酒の造り手だって、そりゃ酒を飲む。誰よりもその酒のことを知り、我が子のように愛する醸造のプロ「杜氏」は、一体どのように呑んでいるのか?今回の杜氏の晩酌は、長野県とコラボレート。自然派ワインを造る気鋭の若手醸造家をご紹介。さらに、それらが送料無料で買えるサイトも紹介します。長野だからこその味、ご堪能あれ。
長野県『ツイヂラボ』
【須賀貴大氏】
1989年東京都生まれ。渡仏し、ワイン雑誌のカメラマンとして活動するうちに、ワインの世界に。インポーターを経て、国内外の醸造所でワイン造りを学ぶ。2020年「ツイヂラボ」醸造責任者に就任。日豪2拠点で醸造中。
味のイメージを脳内で映画化する
「はじめはビールかレモンサワーが多いかな。それからワインへ。ゆったり時間をかけてボトルを1本酌む」と杜氏は言った。ワイナリー「ツイヂラボ」の醸造責任者・須賀貴大さんだ。彼の型破りな経歴を紹介しよう。
ジャーナリストを志した須賀さんは、大学卒業後に渡仏し、パリコレの撮影の仕事を得た。その後、ワイン雑誌のカメラマンとして銘醸地を巡ることになり、ワインの魅力に開眼した。
「超高級なワインをガブガブ飲ませてもらえたんです。それをよく分からず旨いっす、楽しいっすって。帰国後、ワインを飲める仕事をしたいと思いが高まっていき、転職することに」
ワインの輸入販売会社で小売を担当するようになったが、醸造現場のことを知らないまま商品を売ることに疑問を感じ、休日になると各地のワイナリーを訪ねるようになった。そして、誘われるがままに東京にある「フジマル醸造所」のワイン造りを手伝うようになり、午前は醸造、午後は販売というダブルワークで醸造の基本を学んだ。
ぶどうの個性や醸造技術で多彩に変化するワイン造りに魅せられて醸造側に転身。ニュージーランド、ドイツ、北海道などで研修を重ねた。そして、良質なぶどうが穫れる豪州アデレードヒルズにワイナリーを開設。
加えて日本では「ツイヂラボ」の立ち上げから醸造責任者として参加し、日豪の2拠点で、1年2回のワイン造りを行っている。
秋は東御市で、春つまり南半球の秋は豪州で醸造に取り組み、他の時期は東京・築地にあるワインの店『酒美土場』を手伝いながら、東京と長野を行ったり来たりの日々を過ごしている。
- - - - - - -
> _指示 A_
本文によると、須賀貴大さんが「ツイヂラボ」の醸造責任者に就任したのは何年ですか?
- - - - - - -
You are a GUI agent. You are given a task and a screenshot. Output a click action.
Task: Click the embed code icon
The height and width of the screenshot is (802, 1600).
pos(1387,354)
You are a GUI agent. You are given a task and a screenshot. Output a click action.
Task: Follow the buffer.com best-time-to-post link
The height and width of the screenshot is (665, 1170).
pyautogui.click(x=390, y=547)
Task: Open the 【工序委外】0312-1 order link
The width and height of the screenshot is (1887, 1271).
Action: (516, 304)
- - - - - - -
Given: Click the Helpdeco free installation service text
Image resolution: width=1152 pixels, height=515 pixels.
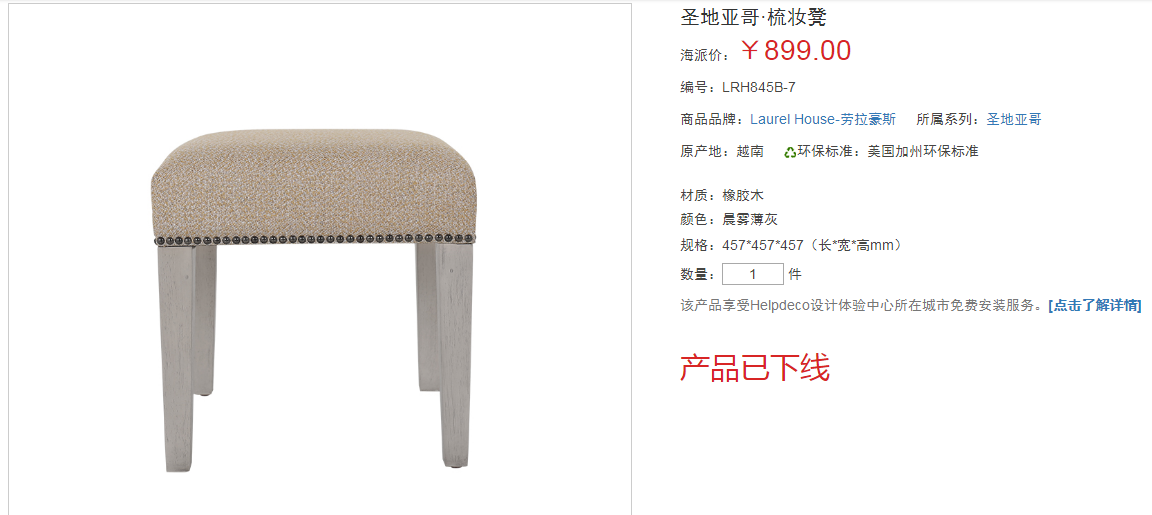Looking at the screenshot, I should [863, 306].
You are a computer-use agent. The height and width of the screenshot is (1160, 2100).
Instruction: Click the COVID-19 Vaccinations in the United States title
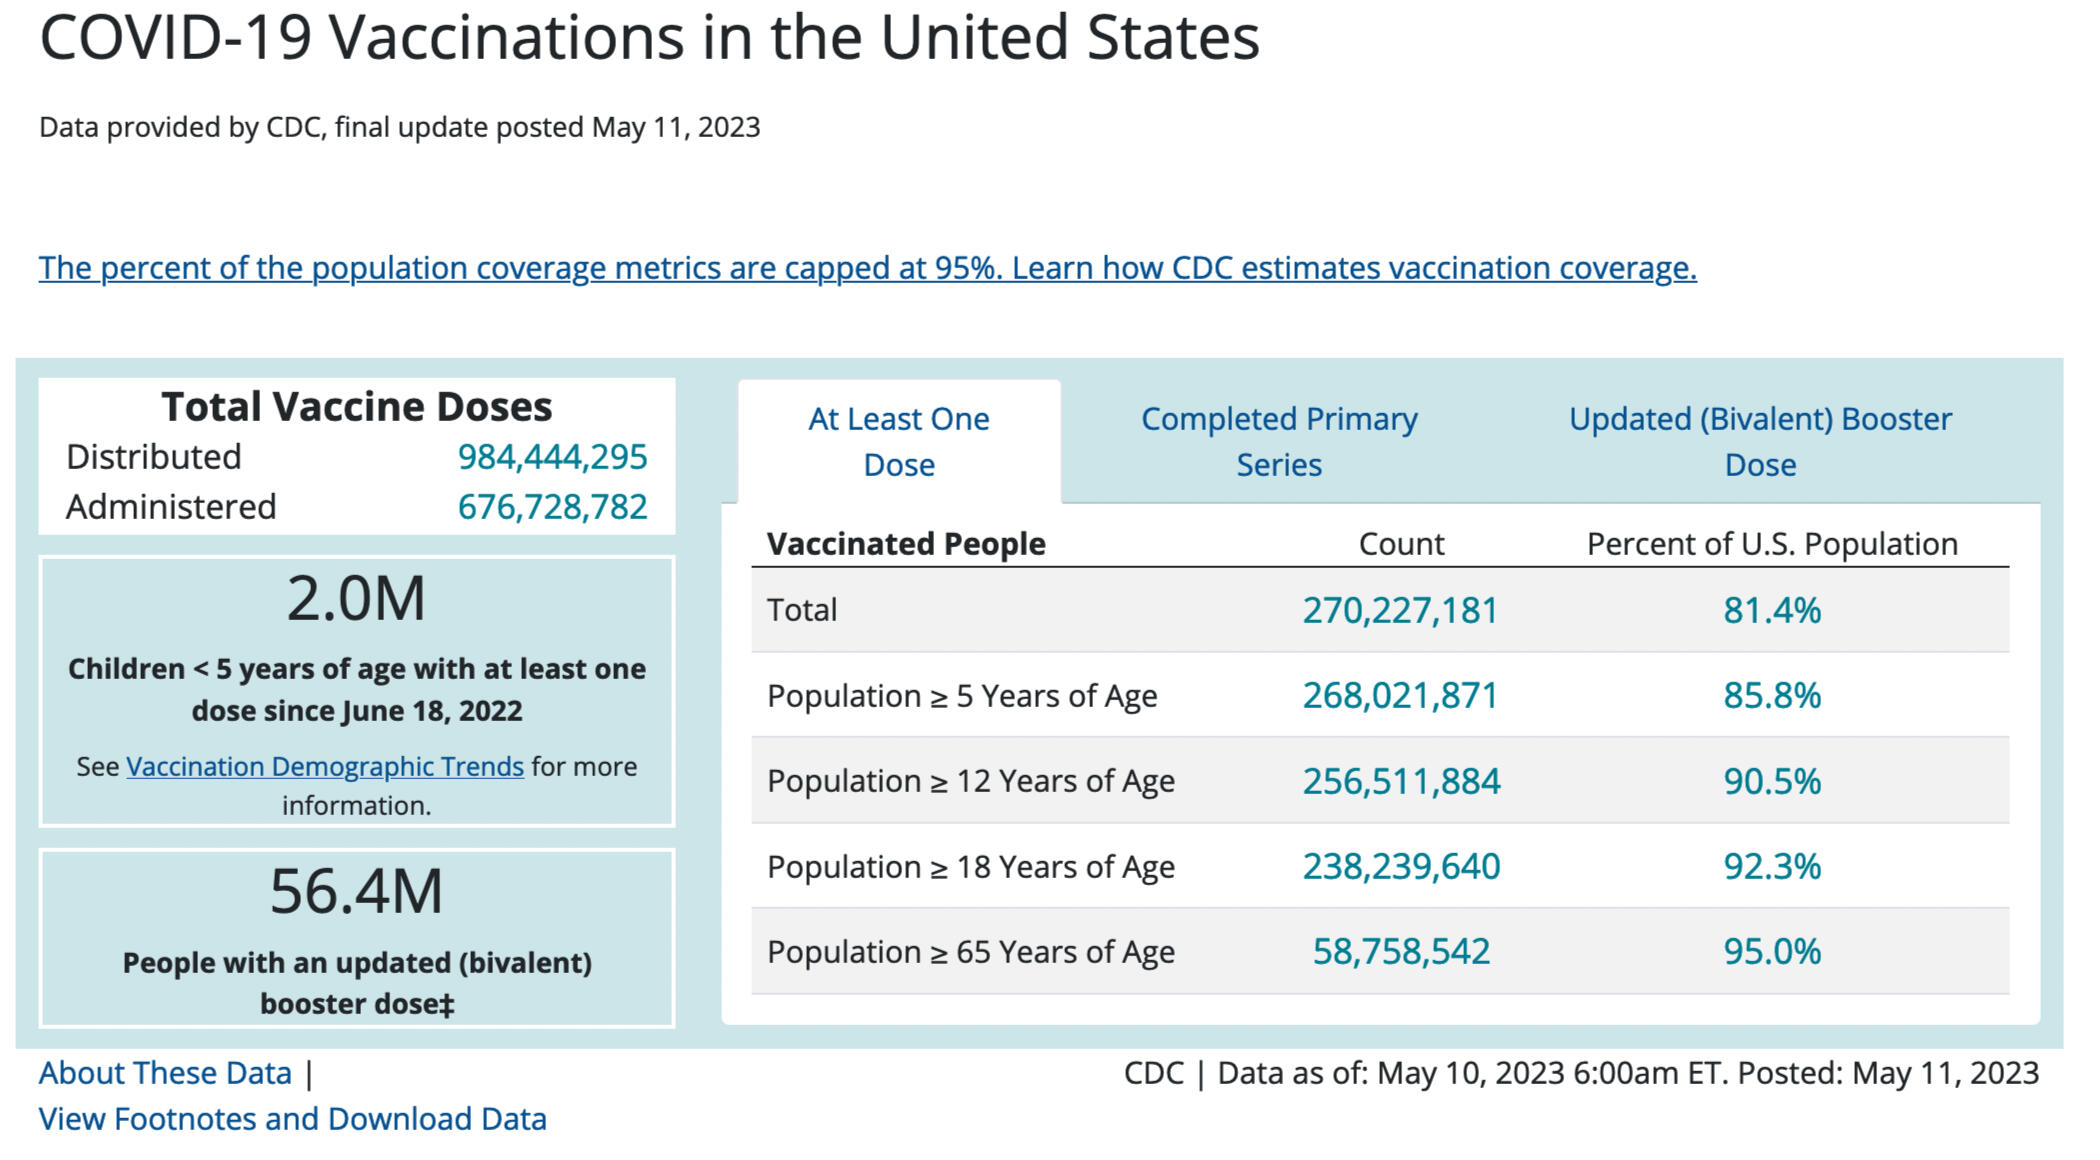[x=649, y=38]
- - - - - - -
> _指示 B_
記録のうち、「Given: Click the」を含む行で始まり「Looking at the」を含む行で終わる部分を、両端の行も含めてそのまま繰り返してもらえますか?画像は除いてください。

> _回答 A_
2020年です。

> _回答 B_
Given: Click the Helpdeco free installation service text
Image resolution: width=1152 pixels, height=515 pixels.
Looking at the screenshot, I should [863, 306].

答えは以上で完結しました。